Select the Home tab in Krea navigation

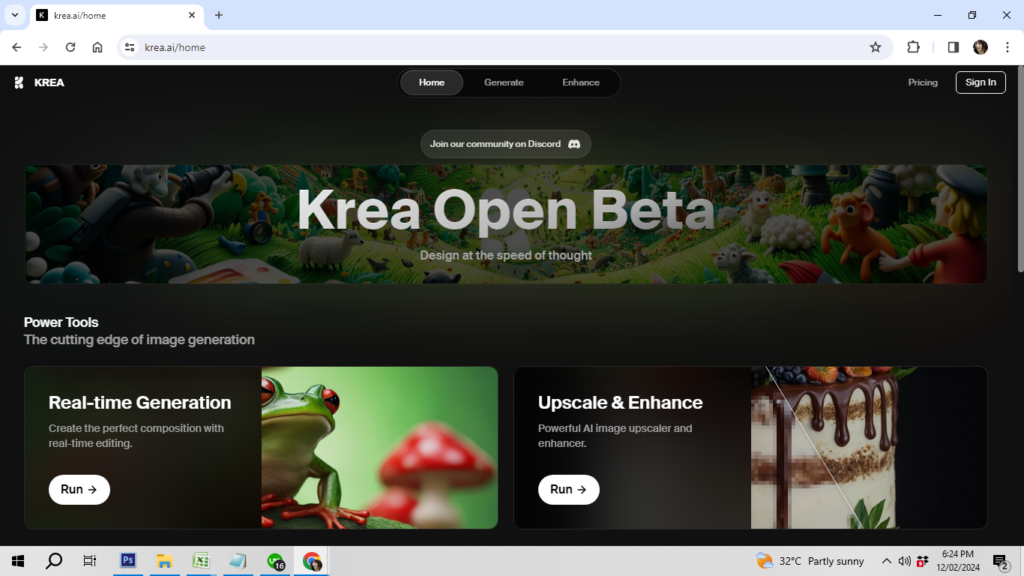432,83
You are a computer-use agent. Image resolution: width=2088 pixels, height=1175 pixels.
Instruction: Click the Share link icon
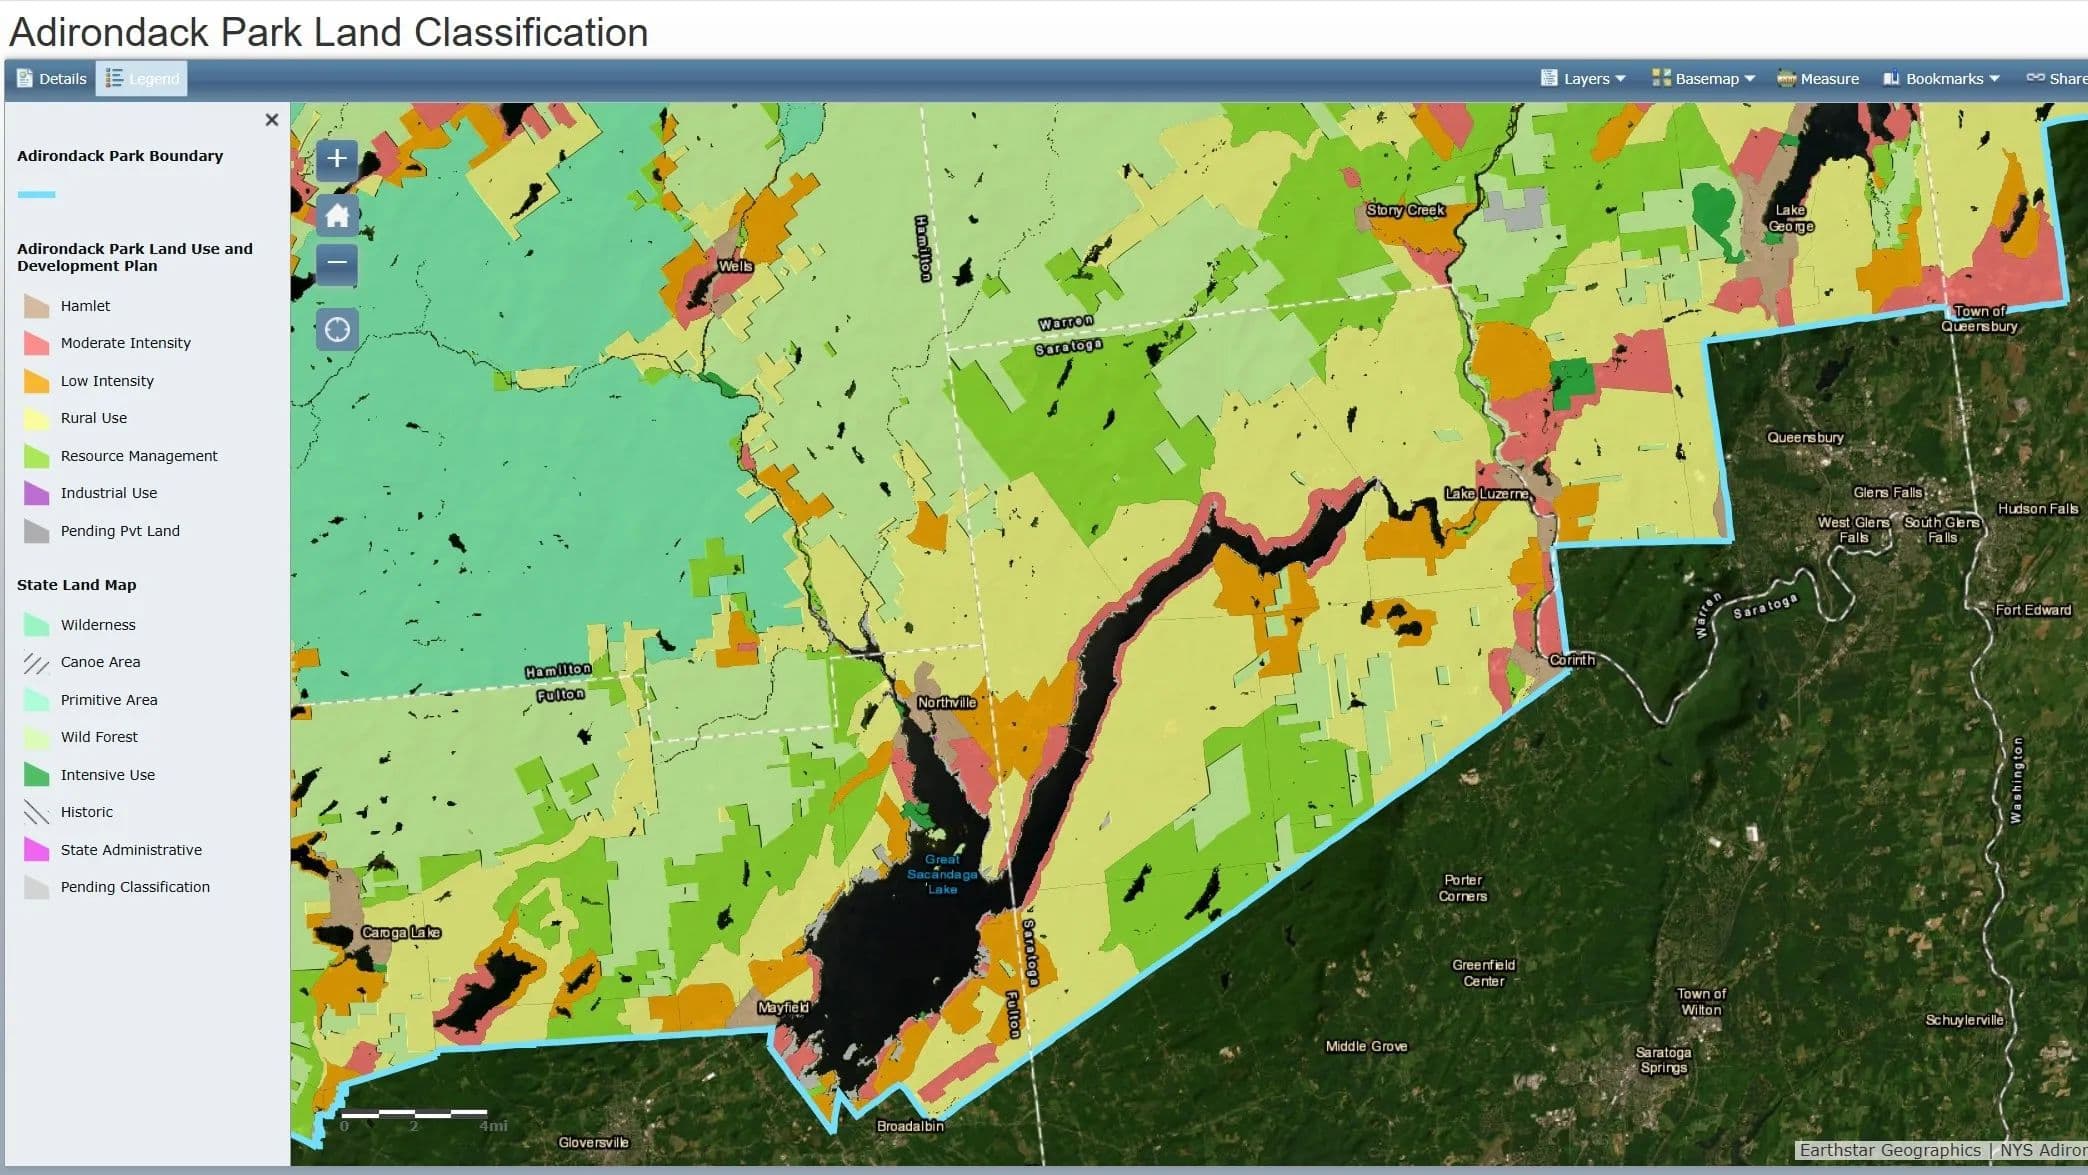[x=2035, y=78]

**WHAT THIS TASK INVOLVES**:
Copy the entries above word for word, leaving out the pictures.

**EXPECTED ANSWER**:
Select the Home tab in Krea navigation

432,83
You are a computer-use agent. Image resolution: width=2088 pixels, height=1175 pixels.
Instruction: Click the Share link icon
[x=2035, y=78]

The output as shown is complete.